Excerpt to read -
··········

I had quoted Jerry Sittser before when he talks about our lives being movies until the person dies. Then they become a snapshot in our memory bank, never again to be videoed. He says that it's ok to have regrets, all relationships are flawed. It's ok to be angry and to blame. It's ok to feel that amputation of self, when the people who are in your lives make you who you are, are now gone. (i.e. he reports still feeling a husband, even though his wife is gone.) But you cannot continue to feel like that. You have to go through those feeling and then recover from them. And this includes all kinds of loss.
One quote I personally liked was, since the passing of my love one, life is a little less sweet, but death is a little less bitter. You do not get "over" or "recover" from the loss of a loved on, but you grow and change. Hence "A Grace Disguised." I highly recommend this book.
ISBN #: 0310219310

It's Like Riding a Bike...well sorta


I haven't been on my bicycle in about 3 years. Last time I went, Dave and I went biking all around Winona when he was still wooing me. Last night, we both get home from work, eat dinner at 4:00 (hey, we get up at 5!), and decide to go for a bike ride. David had already aired up the tires (he probably has every year for all I know) so we were ready to go. We were having so much fun that we went just kept going and going. Finally when we got to a "T" in the road, we decided to head back. Now, when we were on our first leg of the journey, the wind & sun were at our backs. By the time the barking dog laying in the yard saw us we were already past his house. And we had that childish thinking, I could do this forever.
Then we had to turn around and go back home. This time, the strong wind was in our faces, the sun hid behind some black, heavy-with-rain clouds, the "security" dogs were waiting for us for when we came back again, and being a little older and out of practice, our legs were straining. We still had fun and will be doing it more often, but ... "
it's like riding a bike" ... my foot. I could ride all day as a kid. I could also run and not grow weary too.
Summary: We had fun, but we'll probably work up to the longer distances next time. :)

··········

Supplied entries -
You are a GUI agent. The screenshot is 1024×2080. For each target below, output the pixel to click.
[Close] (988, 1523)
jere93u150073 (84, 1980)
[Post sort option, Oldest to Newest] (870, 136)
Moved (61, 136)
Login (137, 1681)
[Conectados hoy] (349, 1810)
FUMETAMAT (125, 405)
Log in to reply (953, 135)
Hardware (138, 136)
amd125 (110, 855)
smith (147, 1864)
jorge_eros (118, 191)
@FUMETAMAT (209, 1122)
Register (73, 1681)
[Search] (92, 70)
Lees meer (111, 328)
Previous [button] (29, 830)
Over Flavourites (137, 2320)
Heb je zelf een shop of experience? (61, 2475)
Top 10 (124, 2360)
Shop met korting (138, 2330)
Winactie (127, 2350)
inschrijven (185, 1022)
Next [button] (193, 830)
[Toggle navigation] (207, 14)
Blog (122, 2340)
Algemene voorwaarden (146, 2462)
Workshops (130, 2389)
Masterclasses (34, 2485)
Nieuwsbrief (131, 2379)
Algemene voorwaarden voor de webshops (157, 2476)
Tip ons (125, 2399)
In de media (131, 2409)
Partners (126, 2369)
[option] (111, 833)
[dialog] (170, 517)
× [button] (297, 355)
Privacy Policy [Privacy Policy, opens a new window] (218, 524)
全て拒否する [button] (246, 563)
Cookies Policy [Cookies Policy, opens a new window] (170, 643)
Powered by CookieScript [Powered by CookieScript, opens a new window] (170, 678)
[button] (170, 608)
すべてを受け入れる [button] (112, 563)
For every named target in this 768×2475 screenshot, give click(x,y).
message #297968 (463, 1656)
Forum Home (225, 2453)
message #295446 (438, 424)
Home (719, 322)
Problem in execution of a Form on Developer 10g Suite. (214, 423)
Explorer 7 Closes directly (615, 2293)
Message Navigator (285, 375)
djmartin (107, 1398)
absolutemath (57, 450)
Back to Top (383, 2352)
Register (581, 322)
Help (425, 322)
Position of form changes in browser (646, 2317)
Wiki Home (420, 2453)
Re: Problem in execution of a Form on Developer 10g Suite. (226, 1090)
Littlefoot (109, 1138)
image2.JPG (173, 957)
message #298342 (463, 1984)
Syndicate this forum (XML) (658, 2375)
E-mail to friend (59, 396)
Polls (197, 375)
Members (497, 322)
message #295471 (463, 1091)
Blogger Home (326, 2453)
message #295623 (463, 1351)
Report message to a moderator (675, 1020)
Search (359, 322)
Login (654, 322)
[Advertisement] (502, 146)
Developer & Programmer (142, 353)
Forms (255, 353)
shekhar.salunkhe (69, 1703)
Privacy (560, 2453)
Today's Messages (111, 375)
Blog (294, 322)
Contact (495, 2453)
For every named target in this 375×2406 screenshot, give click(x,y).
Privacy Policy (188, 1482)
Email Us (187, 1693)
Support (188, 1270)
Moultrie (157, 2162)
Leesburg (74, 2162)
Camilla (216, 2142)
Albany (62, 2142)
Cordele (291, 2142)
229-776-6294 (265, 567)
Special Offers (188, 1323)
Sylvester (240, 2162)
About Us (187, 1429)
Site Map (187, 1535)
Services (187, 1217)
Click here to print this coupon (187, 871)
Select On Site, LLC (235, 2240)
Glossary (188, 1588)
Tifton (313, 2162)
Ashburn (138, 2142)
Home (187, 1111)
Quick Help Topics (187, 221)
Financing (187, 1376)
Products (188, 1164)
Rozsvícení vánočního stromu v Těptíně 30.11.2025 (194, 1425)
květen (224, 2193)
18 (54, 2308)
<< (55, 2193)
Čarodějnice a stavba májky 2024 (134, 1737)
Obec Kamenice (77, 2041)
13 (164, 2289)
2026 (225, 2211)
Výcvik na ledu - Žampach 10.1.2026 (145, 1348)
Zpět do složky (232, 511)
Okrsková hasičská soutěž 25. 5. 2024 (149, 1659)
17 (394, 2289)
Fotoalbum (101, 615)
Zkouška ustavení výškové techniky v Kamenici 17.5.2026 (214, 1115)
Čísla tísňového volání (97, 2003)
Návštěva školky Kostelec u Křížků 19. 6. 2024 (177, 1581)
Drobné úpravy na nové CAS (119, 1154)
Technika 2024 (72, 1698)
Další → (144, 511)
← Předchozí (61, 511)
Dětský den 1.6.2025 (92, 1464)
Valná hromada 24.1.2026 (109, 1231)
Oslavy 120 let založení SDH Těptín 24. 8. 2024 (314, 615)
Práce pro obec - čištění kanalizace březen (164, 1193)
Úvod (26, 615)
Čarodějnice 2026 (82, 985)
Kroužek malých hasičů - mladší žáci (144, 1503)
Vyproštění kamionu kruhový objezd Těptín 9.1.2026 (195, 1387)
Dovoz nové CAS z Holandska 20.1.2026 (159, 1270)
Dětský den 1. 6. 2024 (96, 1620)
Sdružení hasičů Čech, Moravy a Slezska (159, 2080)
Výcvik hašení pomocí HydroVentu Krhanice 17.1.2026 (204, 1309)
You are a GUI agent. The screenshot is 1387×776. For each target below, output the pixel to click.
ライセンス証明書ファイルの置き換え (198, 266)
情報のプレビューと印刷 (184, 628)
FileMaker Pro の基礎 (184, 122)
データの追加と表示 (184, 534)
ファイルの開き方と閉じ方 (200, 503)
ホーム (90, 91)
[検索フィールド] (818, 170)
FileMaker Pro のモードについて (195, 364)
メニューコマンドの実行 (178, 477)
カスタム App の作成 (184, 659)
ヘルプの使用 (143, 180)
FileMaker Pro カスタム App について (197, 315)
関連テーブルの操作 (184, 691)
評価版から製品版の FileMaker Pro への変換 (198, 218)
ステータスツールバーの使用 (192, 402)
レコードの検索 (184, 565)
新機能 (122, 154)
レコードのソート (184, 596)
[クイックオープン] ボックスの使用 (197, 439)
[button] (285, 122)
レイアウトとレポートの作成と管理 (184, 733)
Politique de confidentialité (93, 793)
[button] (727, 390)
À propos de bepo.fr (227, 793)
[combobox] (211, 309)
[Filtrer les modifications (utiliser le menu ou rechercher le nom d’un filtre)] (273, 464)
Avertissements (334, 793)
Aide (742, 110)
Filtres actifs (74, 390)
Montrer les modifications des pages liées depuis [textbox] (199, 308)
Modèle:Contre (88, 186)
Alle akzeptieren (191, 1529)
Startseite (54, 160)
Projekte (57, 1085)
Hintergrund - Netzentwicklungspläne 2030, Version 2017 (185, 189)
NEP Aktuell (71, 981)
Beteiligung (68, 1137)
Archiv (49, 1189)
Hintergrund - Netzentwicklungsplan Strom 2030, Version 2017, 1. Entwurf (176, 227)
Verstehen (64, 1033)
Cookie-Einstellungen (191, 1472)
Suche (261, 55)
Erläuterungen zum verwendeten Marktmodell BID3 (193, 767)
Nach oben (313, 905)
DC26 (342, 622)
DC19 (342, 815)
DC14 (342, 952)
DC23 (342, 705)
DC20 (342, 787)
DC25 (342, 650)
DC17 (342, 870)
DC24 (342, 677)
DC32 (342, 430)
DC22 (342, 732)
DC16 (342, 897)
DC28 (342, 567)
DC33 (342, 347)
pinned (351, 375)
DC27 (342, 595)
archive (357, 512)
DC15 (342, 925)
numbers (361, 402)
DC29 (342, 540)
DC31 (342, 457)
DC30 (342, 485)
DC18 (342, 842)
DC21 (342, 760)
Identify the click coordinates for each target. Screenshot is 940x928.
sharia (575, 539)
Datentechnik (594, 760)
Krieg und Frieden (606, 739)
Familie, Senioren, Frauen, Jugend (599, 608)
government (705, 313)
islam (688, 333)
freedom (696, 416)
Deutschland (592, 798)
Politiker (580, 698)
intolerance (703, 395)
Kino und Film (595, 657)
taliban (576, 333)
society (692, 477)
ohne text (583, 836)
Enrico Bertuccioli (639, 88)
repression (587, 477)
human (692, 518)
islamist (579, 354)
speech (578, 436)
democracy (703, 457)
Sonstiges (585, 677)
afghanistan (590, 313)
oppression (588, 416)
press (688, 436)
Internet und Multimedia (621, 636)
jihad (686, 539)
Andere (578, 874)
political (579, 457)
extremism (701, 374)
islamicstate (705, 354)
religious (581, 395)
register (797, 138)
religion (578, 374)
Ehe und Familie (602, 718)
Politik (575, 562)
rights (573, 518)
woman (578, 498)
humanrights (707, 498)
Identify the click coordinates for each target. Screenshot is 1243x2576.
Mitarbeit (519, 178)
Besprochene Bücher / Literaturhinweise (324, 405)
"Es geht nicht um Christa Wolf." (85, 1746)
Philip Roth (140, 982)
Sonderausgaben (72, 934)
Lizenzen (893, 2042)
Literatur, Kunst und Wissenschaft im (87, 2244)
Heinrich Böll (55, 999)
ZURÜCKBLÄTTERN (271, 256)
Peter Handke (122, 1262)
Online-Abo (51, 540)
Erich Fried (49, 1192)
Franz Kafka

··········

Problems to work on -
A) Please list every difficulty the blog excerpt says the two riders faced on the way back home.
B) Does the blog excerpt support each statement? Answer yes or no, and quote the words that decide it.
(i) David aired up the bike tires before the ride.
(ii) The bike ride took place in the morning.
(iii) The writer had not been on a bicycle in about five years.
The material above is separate from the blog excerpt.

Solved problems -
A)
1. The strong wind was in their faces.
2. The sun hid behind black, heavy-with-rain clouds.
3. The "security" dogs were waiting for them to come back.
4. Their legs were straining, since they were a little older and out of practice.

B)
(i) Yes: "David had already aired up the tires"
(ii) No: "Last night, we both get home from work, eat dinner at 4:00 (hey, we get up at 5!), and decide to go for a bike ride."
(iii) No: "I haven't been on my bicycle in about 3 years."